Growing up in Massachusetts, not every Christmas was white, but my brain seems to remember the snowy ones best. Or perhaps most fondly. Building snowmen, sledding and skiing in the backyard, digging tunnels in the snowbanks, identifying animal tracks in the snow, and hearing the scrape of dad's snow shovel on the front walk dominate my winter holiday memories.
Thus, a part of me has never really gotten used to a snowless late-December. When I lived in Senegal, Christmas temperatures reached the 80s. That was always strange to me. This year the temperature in Charleston was a balmy 75 degrees, I'm told.

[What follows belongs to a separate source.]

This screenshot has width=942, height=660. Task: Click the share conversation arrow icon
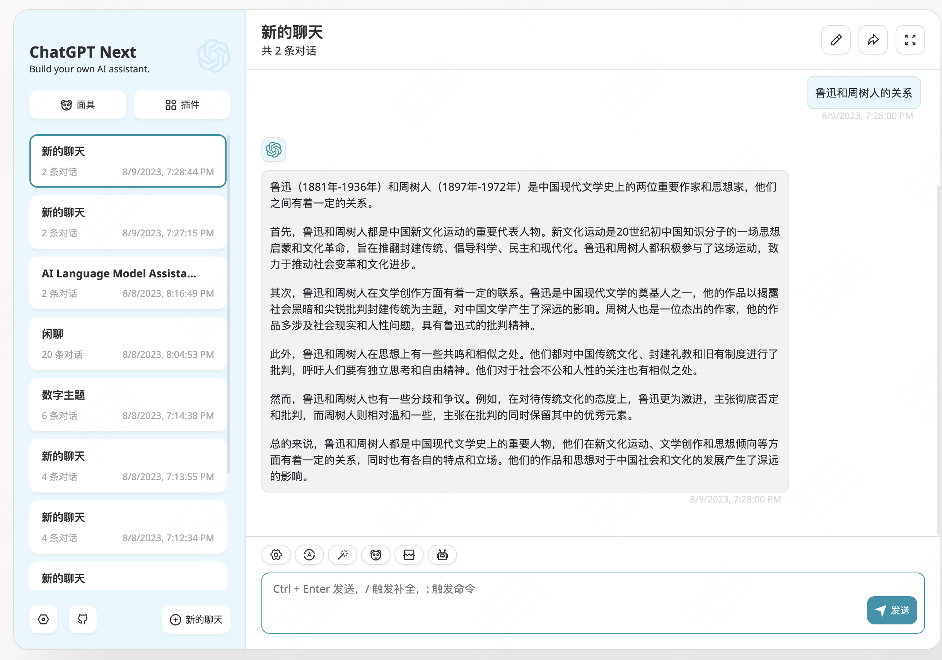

This Christmas, Rebecca and I met my brother-in-law and sister-in-law and their one and a half year-old son on Herron Island, in Washington state. The area was experiencing typical weather: cold, drizzle, and fog, but through breaks in the clouds we could easily see the snowy Olympic Range in the near distance. We kept a fire kindled in the wood stove, read books, ate and drank very well, explored the small island, told stories, watched birds, discovered an elaborate driftwood fort, kept the toddler entertained, and exchanged gifts on Christmas morning. My nephew now knows how to throw pebbles into a body of water, which is an important life lesson.
We were even visited by some bolder members of the island's deer population, with one even going so far as to eat tender spruce tips out of Rebecca's hand.
It was only afterward that I realized that the lack of "correct" Christmas weather didn't bother me at all. The drizzle and the fog and the laughter and the fun: it was all quite lovely after all.